The move to open combat jobs to women follows a dozen years of war in Iraq and Afghanistan, countries in which there were often no clearly defined front lines. More than 150 women have been killed in the wars, and nearly 1,000 wounded.
US female soldiers (Photo: AP)
It also comes as the Pentagon reels from a series of sexual assault scandals that have raised questions about the treatment of military women. The top US general has said exclusion of women from front-line combat may be part of the problem, consigning them to second-class status in a warrior culture.
Then-Defense Secretary Leon Panetta and Army General Martin Dempsey, the chairman of the Joint Chiefs of Staff, rescinded the rule barring women from direct combat jobs in January.
They gave the military services until May 15 to submit plans for implementing the decision, which could open 237,000 jobs to women in the US armed forces and expand opportunities for career advancement. Acceptance into the newly opened positions will be based on gender-neutral performance standards.
The services have to implement their integration plans by Jan. 1, 2016, and women could continue to be excluded from some jobs if the services submit a request for an exemption that is accepted by the
secretary.
Brains over brawn
Military leaders briefing reporters on the plans on Tuesday acknowledged that the services are changing and prefer brains over brawn in their elite fighting forces these days.
"The days of Rambo are over," said Major General Bennet Sacolick of the Special Operations Command. "We're looking for smart, qualified operators. There's a new dynamic ... We're looking for young men that can speak and learn a foreign language, understand culture, work with indigenous populations and (have) culturally tuned manners."
"The defining characteristic of our operators are intellect. And when people fail in the special forces qualification course, predominantly they fail because they're not doing their homework," he said.
Fully integrating women poses different challenges to different services. Fewer than 1 percent of Air Force jobs are still off-limits to women, while nearly a third of Marine Corps posts are closed.
US Special Operations Command appeared to have the greatest reservations about how to proceed with opening up.
"We don't deploy in large formations.

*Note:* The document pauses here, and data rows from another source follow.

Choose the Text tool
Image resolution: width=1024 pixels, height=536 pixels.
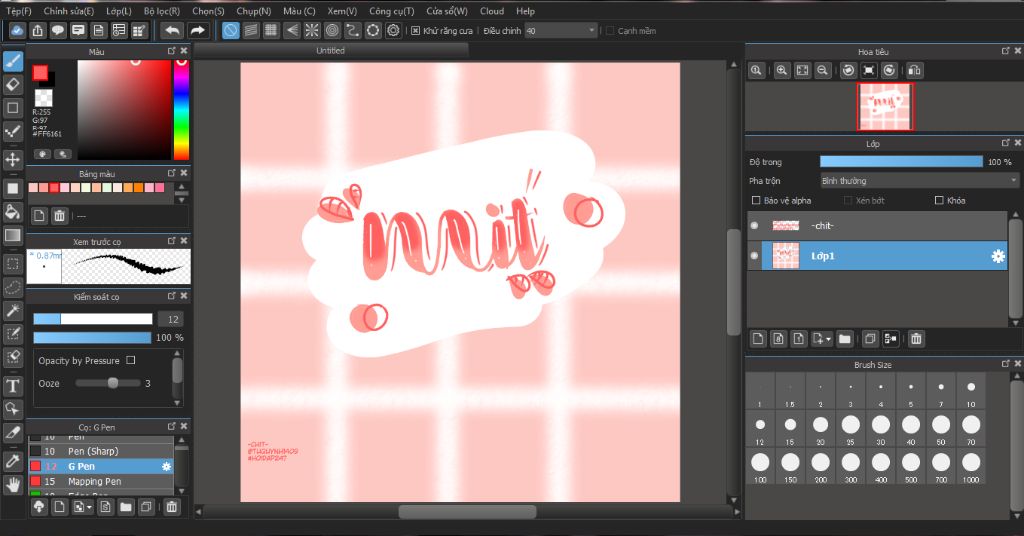[x=13, y=385]
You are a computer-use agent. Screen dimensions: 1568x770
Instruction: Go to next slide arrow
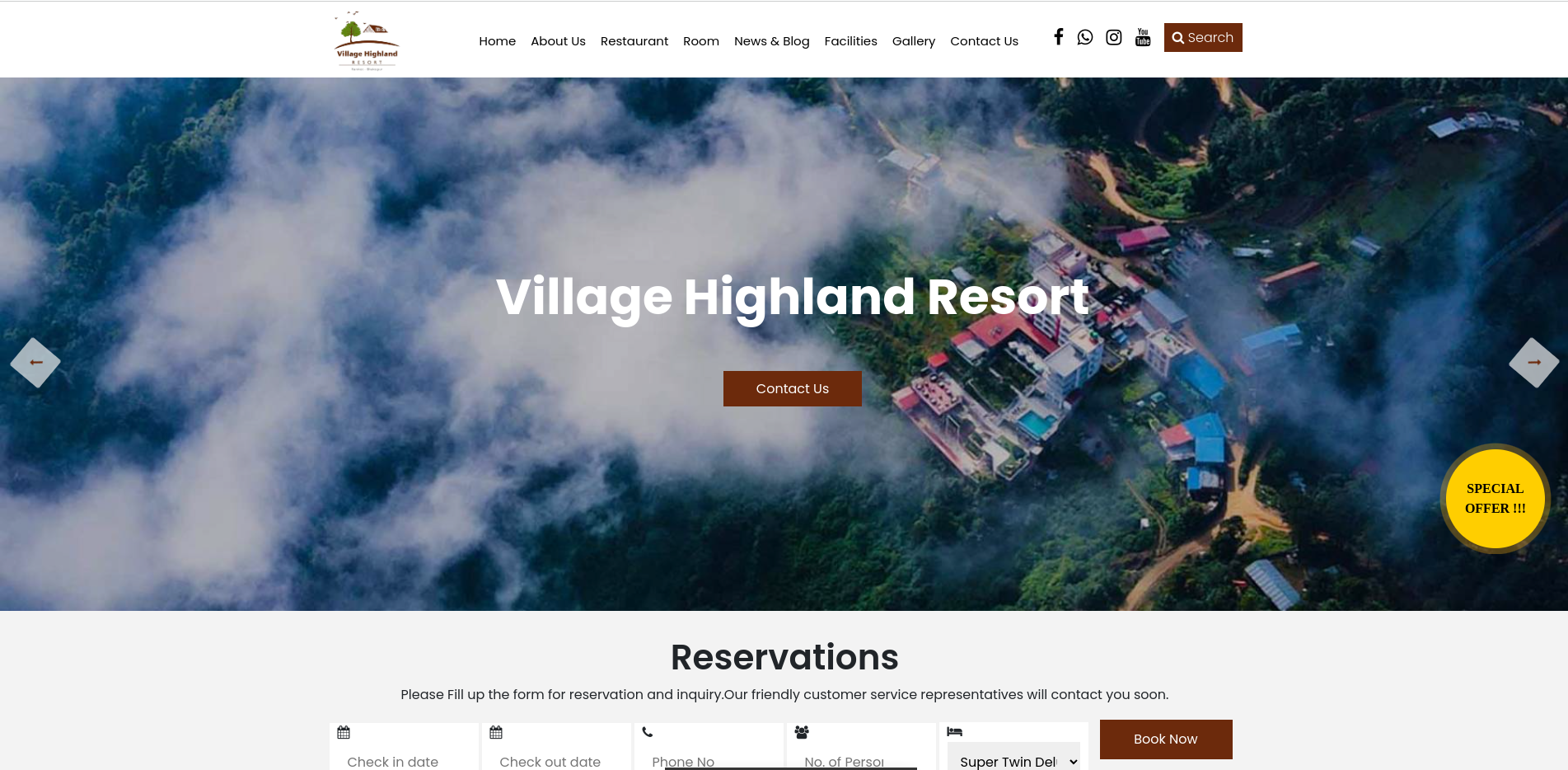point(1533,362)
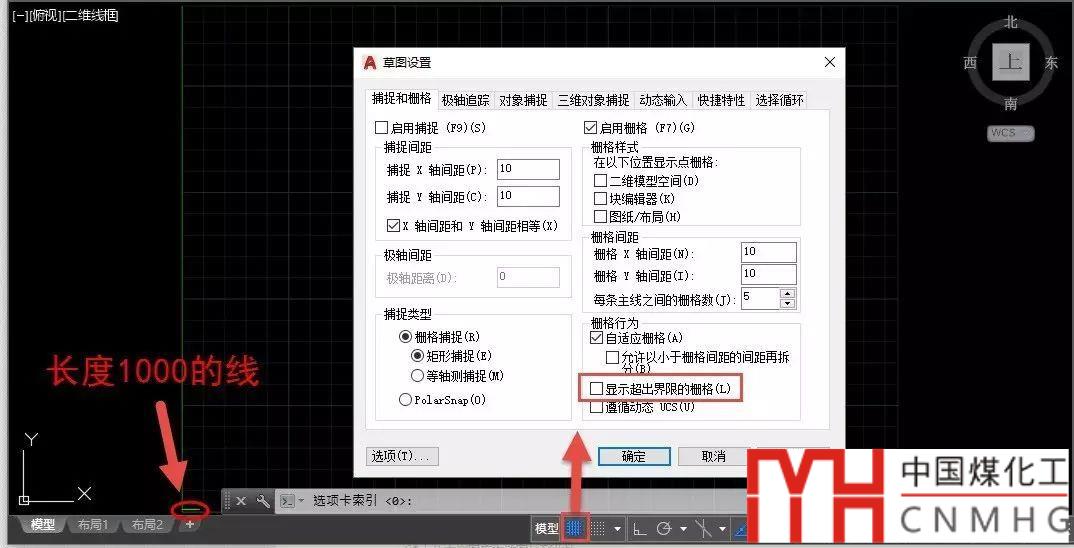Expand the WCS coordinate system dropdown

click(x=1010, y=133)
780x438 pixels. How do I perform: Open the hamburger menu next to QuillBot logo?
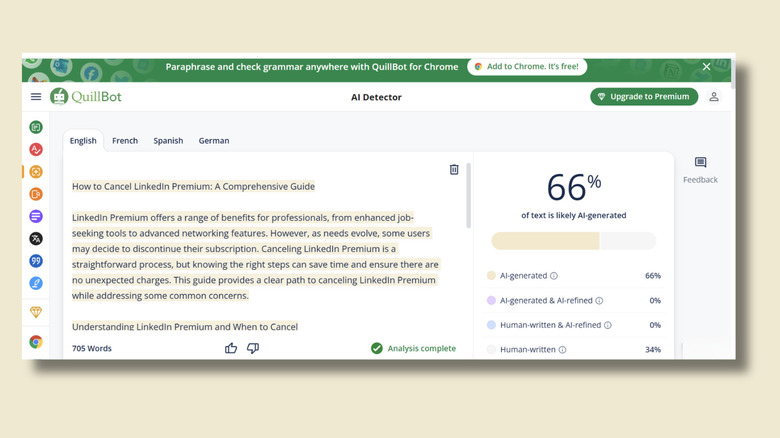36,97
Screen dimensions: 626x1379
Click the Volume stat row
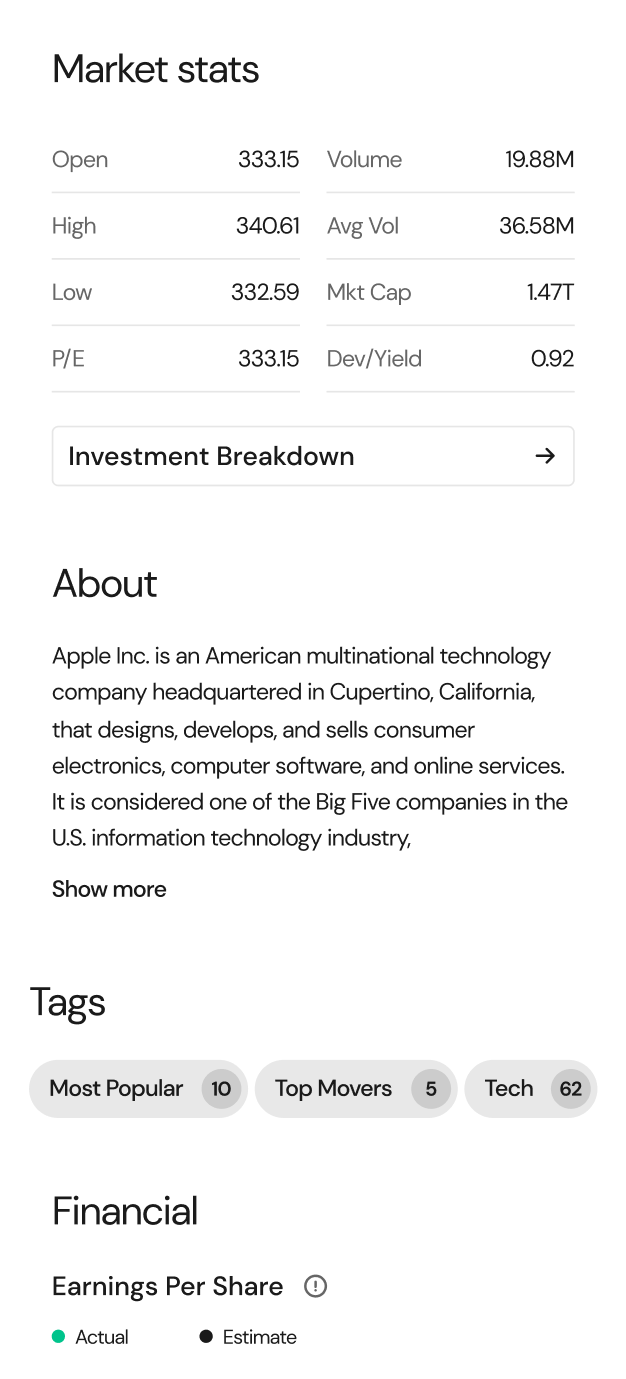click(450, 160)
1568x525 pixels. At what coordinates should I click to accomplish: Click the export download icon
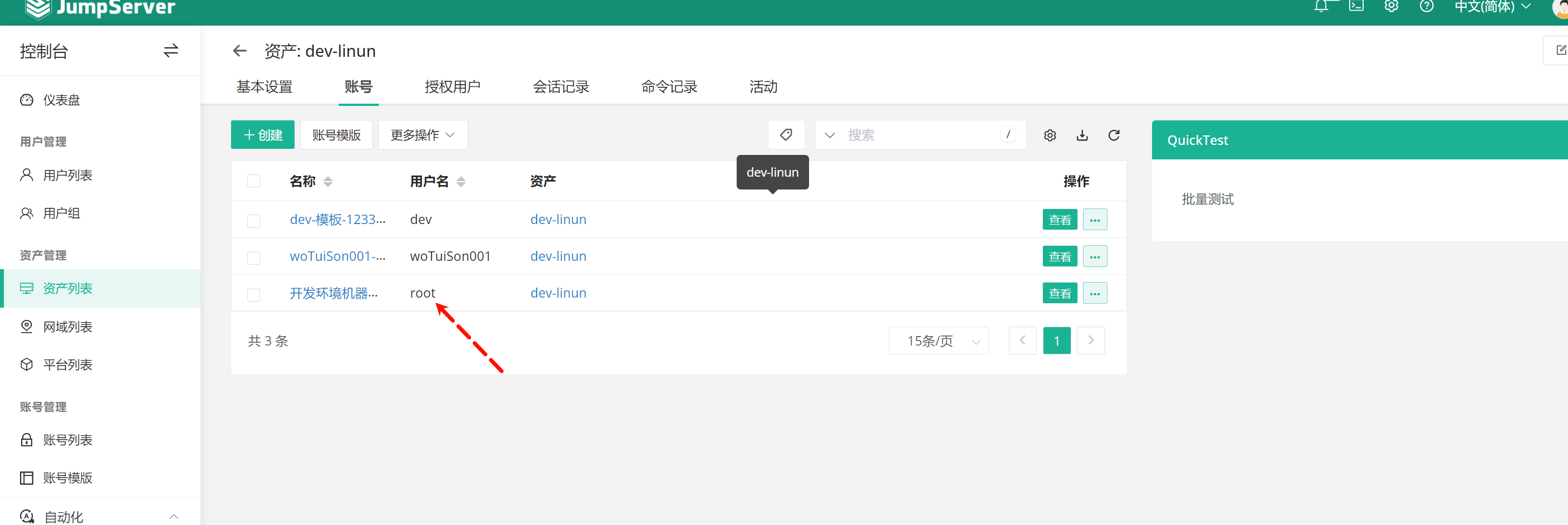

I mean, we send a 12-man (team) ... into very austere, remote environments by themselves," Sacolick said. "That complicates integration, and that's our concern."
The preparations for integrating women into previously all-male units appeared to have as much to do with acceptance by the men as it did with physical performance by women.
"There is an understanding that ... the studies that they're talking about across all dimensions, not just physical, but exactly the behavioral, the social, the cultural, takes time to do," Beyler said.